China’s Serial Sparrow Sorrows

Decades ago, the whole nation was mobilized to fight sparrows, one of Four Pests holding back China’s modernization

On September 5, a man called Wang was arrested in Tongxiang, Zhejiang province, for killing 44 sparrows. Supposedly, Wang felt peckish while passing a field full of these birds and, being unable to catch any at the time, returned next day with a big nylon net and several bamboo poles to satisfy his urge.

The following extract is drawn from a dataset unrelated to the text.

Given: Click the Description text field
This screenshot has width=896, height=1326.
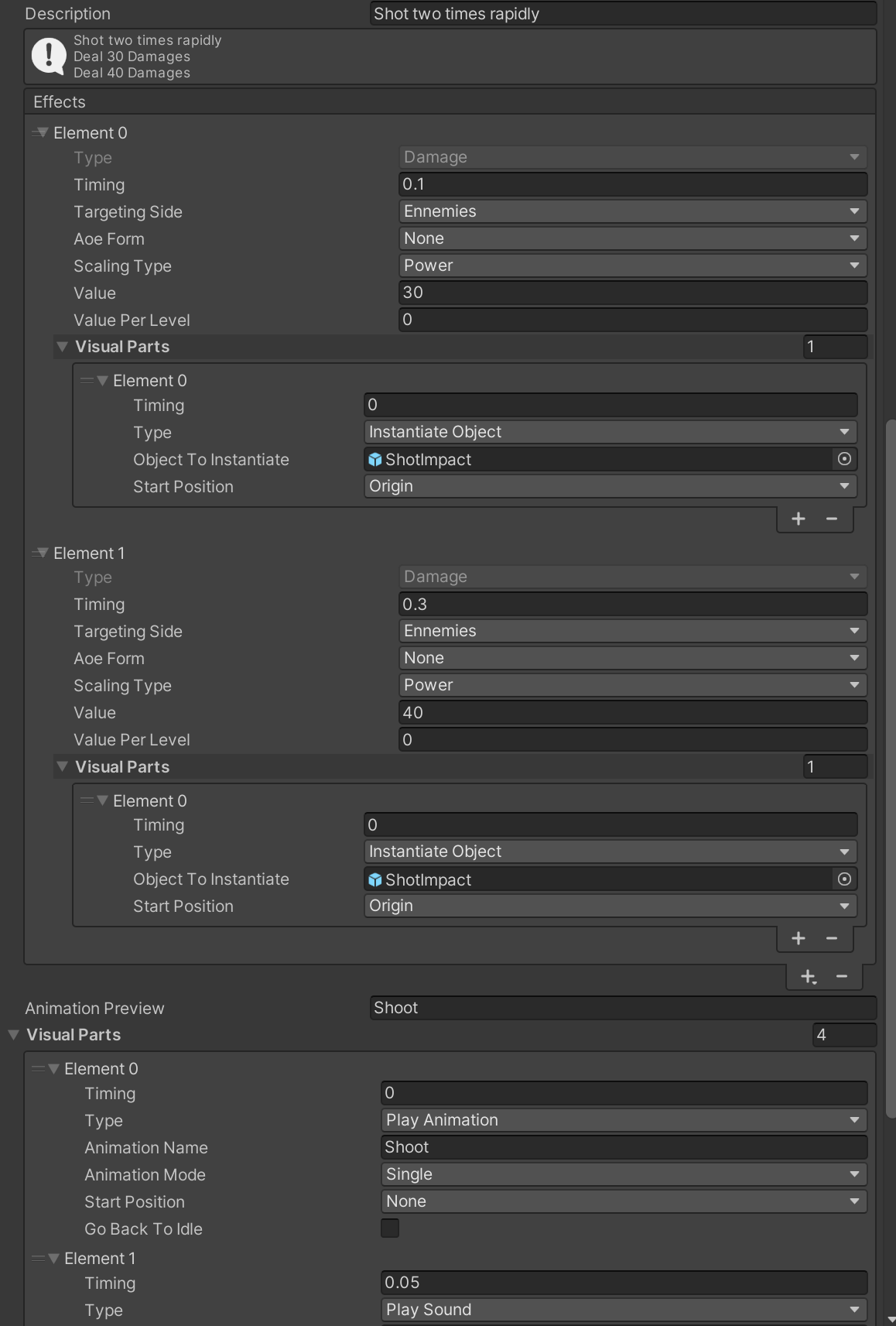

This tiny incident, which would normally merit a paragraph of the local newspaper, prompted several news outlets to issue reminders that sparrows are a protected species in China: It’s prohibited by law for individuals to kill, eat, or sell them, and killing above 20 is a criminal offense. The same bulletins were issued after similar sparrow-killing incidents last year in Taizhou, and in 2015 in Lishui, both also in Zhejiang. They offer linger reminders of violence, ignorance, and prejudice against sparrows that were the legacy of one of the more curious, and tragic episodes of China’s political history: the Four Pests campaign.

 

In February 1958, the Great Leap Forward was in its preliminary stages when the Central Committee of the Chinese Communist Party introduced the “Four Pests Campaign” (除四害运动, “Eliminate Four Pests Movement”), which identified sparrows—along with rats, flies, mosquitoes—as public hygiene and health risks needing to be wiped out. In keeping with the collectivists spirit of the Great Leap, whose strident slogans and pseudo-scientific campaigns also stoked the infamous “backyard furnaces“ (to help “surpass UK industrial outputs in 15 years”) and disastrously faked harvest numbers, the matter of pest control was delegated to the masses. Ordinary people were encouraged to organize “sanitation teams,” and go out and eradicate all four creatures wherever they were found.

 

A poster in 1958 promoting eliminating Four Pests (Chineseposters)

A poster in 1958 promoting the elimination of the “Four Pests” (Chineseposters)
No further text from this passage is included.